Orta Sayfa’da bugünden itibaren yeni bir köşemiz daha var. Sıkı takipçilerim bilir, eskiden beri izlediğim filmleri, popüler ya da tam tersi kimsenin fark etmediği dizileri, okuduğum kitapları ve hatta tanık olduğum durumları, içinde yer aldığım sohbetleri dahi paylaşmayı severim.
Yeter ki paylaşmaya değer göreyim. Bir üretim çağında yaşıyoruz. Nasıl desem, her şeyden çok var. Çok film, çok kitap, çok haber, çok bilgi vs.
Sizler de gayet iyi biliyorsunuz ki bu çokluğun içinde bize gerçekten iyi gelecek olan azdır. Çokluğun çoğu değersiz ve gereksiz işlerden oluşmakta. Haliyle elenmesi gerekiyor ki iyiye yer açılsın zihnimizde ve ruhumuzda.

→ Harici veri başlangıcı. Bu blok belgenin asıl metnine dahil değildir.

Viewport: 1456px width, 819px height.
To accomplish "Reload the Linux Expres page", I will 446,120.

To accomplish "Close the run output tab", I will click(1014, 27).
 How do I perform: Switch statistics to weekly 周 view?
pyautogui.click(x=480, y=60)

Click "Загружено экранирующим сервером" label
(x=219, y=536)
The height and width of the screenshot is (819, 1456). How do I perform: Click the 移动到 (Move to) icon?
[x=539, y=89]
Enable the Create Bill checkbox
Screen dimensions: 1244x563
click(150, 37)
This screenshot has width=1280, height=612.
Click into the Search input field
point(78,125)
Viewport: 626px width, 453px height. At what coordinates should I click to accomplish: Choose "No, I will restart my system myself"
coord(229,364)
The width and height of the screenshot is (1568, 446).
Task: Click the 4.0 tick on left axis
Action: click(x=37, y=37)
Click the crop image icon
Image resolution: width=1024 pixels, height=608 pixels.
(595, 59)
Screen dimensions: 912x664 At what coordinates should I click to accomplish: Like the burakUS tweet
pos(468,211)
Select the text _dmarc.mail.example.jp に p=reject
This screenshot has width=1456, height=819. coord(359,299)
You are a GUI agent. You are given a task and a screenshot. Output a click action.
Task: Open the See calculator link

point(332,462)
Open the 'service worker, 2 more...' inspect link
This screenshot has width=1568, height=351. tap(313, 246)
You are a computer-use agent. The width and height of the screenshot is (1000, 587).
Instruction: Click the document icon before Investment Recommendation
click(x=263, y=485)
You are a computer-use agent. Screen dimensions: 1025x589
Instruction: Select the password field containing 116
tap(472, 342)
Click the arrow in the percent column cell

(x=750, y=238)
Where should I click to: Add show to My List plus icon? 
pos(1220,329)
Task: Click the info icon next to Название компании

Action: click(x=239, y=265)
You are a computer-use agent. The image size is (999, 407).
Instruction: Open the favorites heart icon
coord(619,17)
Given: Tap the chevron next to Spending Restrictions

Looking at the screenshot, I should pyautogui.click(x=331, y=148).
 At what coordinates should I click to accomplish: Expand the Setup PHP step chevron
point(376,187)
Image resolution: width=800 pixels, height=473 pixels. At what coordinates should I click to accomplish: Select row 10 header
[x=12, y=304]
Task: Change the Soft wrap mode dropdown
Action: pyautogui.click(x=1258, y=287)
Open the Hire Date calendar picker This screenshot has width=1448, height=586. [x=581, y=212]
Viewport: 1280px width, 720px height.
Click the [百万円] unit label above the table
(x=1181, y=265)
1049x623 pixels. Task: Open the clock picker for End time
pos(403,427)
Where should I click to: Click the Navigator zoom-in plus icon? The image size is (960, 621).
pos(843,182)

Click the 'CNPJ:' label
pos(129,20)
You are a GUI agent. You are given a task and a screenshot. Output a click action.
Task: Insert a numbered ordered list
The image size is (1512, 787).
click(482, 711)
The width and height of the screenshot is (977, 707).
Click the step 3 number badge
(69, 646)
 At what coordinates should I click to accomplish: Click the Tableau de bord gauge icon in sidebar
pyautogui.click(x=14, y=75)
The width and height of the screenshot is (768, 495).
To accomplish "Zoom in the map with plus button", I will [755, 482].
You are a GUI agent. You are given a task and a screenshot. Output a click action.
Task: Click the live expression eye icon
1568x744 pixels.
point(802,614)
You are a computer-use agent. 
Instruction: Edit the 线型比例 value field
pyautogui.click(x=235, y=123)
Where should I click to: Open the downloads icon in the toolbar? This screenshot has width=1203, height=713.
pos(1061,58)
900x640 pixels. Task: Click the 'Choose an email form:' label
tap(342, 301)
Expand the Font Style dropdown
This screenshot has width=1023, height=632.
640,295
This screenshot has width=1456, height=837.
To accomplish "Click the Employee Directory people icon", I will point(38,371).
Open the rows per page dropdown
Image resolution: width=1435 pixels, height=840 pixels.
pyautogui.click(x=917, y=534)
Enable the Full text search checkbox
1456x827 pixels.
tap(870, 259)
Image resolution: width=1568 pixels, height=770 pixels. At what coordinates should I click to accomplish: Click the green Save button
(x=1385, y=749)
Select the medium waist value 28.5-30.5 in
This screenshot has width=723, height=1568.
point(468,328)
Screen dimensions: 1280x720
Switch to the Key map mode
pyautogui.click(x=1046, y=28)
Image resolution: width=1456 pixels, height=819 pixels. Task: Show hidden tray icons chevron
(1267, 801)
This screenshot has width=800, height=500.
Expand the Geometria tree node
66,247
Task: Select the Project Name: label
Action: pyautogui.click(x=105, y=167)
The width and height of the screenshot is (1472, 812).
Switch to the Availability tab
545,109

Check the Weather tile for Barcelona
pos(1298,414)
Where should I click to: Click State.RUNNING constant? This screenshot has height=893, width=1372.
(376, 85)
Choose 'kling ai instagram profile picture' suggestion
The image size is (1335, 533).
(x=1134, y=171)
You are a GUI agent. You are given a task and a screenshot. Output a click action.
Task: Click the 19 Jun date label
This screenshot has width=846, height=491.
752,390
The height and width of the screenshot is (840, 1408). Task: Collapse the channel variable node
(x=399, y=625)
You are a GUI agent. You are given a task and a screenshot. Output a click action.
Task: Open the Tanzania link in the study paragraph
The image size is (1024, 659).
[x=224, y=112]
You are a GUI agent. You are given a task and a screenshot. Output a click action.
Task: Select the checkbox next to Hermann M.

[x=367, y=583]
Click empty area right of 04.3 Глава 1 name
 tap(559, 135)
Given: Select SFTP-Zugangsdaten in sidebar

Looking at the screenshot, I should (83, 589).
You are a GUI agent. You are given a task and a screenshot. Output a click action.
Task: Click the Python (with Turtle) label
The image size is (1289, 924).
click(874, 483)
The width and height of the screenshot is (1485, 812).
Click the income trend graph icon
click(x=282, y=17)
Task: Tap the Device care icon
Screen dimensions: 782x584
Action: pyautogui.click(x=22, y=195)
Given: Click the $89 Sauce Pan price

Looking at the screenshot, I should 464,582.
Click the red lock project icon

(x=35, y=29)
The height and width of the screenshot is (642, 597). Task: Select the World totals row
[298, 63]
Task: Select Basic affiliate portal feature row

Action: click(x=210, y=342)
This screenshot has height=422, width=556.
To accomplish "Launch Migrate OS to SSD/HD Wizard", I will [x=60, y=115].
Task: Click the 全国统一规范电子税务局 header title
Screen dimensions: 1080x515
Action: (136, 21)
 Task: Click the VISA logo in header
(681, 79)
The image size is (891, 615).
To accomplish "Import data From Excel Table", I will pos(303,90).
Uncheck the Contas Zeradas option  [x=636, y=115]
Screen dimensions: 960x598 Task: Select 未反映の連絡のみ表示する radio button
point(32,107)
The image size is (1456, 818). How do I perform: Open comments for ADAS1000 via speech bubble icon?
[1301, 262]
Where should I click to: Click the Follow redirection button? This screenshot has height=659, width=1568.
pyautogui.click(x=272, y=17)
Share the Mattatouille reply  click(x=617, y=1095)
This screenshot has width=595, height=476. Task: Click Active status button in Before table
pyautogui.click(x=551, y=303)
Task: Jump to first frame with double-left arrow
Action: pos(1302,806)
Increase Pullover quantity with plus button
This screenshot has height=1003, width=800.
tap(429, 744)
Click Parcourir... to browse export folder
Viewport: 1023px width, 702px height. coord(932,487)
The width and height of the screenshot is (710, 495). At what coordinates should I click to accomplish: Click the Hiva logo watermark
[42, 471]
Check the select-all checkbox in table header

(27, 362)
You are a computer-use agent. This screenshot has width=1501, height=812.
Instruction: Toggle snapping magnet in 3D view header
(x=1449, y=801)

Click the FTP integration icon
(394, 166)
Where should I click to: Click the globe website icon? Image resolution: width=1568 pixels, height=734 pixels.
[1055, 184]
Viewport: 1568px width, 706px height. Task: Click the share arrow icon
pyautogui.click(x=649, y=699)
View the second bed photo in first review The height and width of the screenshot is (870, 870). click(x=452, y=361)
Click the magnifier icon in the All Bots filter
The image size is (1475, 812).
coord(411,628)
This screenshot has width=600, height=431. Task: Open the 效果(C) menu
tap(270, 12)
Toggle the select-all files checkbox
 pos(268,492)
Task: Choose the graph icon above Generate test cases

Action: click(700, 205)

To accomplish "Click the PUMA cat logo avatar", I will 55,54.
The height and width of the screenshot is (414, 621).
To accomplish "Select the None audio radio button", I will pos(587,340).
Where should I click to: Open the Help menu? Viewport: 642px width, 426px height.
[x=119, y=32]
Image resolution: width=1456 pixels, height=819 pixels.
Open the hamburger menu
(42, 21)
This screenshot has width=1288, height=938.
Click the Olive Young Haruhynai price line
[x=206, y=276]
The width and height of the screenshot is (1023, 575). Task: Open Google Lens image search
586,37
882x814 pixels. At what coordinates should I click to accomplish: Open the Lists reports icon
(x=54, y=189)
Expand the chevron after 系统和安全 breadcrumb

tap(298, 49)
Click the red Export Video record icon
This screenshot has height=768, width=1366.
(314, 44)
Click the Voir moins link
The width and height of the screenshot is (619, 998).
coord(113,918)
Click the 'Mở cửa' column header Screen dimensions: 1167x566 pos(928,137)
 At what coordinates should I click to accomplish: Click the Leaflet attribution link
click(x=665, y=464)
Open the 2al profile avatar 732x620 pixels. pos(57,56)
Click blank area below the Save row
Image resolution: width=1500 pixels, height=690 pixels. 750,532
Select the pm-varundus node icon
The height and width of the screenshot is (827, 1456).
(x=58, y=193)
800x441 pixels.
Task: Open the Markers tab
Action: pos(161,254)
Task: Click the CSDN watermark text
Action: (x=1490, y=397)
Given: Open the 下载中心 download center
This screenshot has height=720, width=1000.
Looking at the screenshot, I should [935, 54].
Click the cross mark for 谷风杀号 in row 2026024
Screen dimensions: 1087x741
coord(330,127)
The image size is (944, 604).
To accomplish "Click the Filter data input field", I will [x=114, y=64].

Bu köşenin amacı tam da bu işte. Uzun analizlerden ziyade ki yeri geldikçe onu da yapmaya devam edeceğim, son dönemde okuduğum ve izlediklerimden size kısa bilgiler sunmak ve naçizane önerilerde bulunmak niyetim.
Herkesin zamanı kıymetli. Umudum önerilerimin köşenin takipçileri için zaman içinde bir değer ifade ederek, iyi işlerle buluşturup, değersiz işlerden uzak tutarak bir nebze olsun yaşamı ve sanatı desteklemek.